After she wrote an article raising questions about Putin’s sexual preferences, a photo of a gravestone bearing her face was taped on her door and Ukrainian flags were left below it.
The harassment and constant pressure became too much to bear for Makieva. Fearing for her own life, she began to search for an escape.
Detained in the U.S.
Though still under the watchful eye of the Russian authorities, Makieva decided to make it to the U.S. before things took a turn for the worst.
Makieva has an immigration hearing pending so would not go into detail, but she was arrested for having allegedly illegally crossed the U.S.-Mexico border.
She found herself detained in an immigration center where she says she was given just a blanket and made to share a room with 20 people.
From there she was transferred on Oct. 20, 2022, to a jail in Arizona where she spent more than a month before getting out.
“[That was] a real prison,” she says. “The cell [was] three by four meters. We [were] held in two by two. In the first ten days you were allowed out of the cell once a day – to make a call on a payphone for half an hour.
“The toilet was right in the cell without any partition. The showers were not very clean, and prison staff – not always women – walked by. They gave me prison clothes; they even took off my underpants and gave me prison shorts. Women's hygiene items such as pads can only be taken when you are released from the cell. And there were days when they wouldn't let us out for two days. So, you had to sit in the cell without them!”
She adds: “It is worth noting that the prison staff were very positive and polite and once a week we were examined by doctors. A psychologist visited too.”
Makieva wasn’t the only Russian there – she met one family fleeing a criminal case in Russia after they attended a rally against the war, and another man “whose skull was broken when the police beat him during an anti-Putin rally.”
Eventually, Makieva was released when an aunt, living in the U.S., was able to pay her bond. After being released, she was taken to the Red Cross which gave her second-hand clothing and dropped her off at the airport.
From there, she purchased a ticket to New York where she has a relative.
Even though she’s no longer in jail, Makieva knows that life will never be the same and she will likely never return to Russia.

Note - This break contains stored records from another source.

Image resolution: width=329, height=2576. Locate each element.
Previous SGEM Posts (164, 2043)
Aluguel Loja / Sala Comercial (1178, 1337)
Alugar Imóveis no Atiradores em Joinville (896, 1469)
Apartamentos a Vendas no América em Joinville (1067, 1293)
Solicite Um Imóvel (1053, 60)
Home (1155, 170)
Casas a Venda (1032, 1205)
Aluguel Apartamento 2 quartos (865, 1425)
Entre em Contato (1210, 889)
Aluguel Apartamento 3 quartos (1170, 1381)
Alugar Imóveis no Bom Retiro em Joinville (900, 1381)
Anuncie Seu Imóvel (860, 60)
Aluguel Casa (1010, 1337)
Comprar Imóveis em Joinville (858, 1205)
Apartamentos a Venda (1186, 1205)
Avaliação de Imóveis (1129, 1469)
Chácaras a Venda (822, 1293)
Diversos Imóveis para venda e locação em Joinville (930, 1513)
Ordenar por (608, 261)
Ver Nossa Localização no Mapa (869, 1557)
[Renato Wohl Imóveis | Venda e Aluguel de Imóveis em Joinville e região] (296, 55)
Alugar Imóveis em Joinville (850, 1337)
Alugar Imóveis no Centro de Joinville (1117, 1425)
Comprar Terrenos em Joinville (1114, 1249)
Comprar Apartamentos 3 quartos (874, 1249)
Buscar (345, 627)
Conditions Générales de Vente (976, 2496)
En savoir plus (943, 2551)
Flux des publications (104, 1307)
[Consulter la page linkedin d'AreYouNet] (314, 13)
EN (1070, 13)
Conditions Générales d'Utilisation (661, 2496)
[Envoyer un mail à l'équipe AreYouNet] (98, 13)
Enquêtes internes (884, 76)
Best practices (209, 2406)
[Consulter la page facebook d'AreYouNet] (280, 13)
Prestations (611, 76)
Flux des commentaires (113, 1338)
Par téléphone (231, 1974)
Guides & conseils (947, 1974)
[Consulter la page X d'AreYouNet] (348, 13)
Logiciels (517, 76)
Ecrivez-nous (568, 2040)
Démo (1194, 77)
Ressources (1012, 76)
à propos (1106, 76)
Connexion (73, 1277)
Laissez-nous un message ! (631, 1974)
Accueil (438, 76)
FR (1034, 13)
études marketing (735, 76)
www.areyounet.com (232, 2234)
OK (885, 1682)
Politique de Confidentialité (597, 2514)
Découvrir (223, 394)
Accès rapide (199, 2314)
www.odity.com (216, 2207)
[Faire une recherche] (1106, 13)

“Just for the things that I wrote on social media against the war I could face 15 years in prison if I ever returned to Russia,” she says.
She has also lost many friends. “I don't communicate with any of my Russian friends who have become supporters of the war. I am sorry that I considered such lowlifes to have ever been my ‘friends’.
“Many of these people were apolitical before the war, but after they were like dogs-off-their- chains. Not understanding anything about politics, they tried to explain to me why this evil war was necessary. It was ridiculous. Sadly, even much of my family support the war.
“However, I do wish to make clear that not all Russians support the war: There are many who support Ukraine.”
Asked if she has any regrets about the events of the last year, Makieva is defiant. “I left because I wanted to live! And I don't regret at all that I oppose Putin and support Ukraine. The Putin Regime must fall – and it will.
“I am not a scofflaw - I just wanted to not die for my political beliefs.”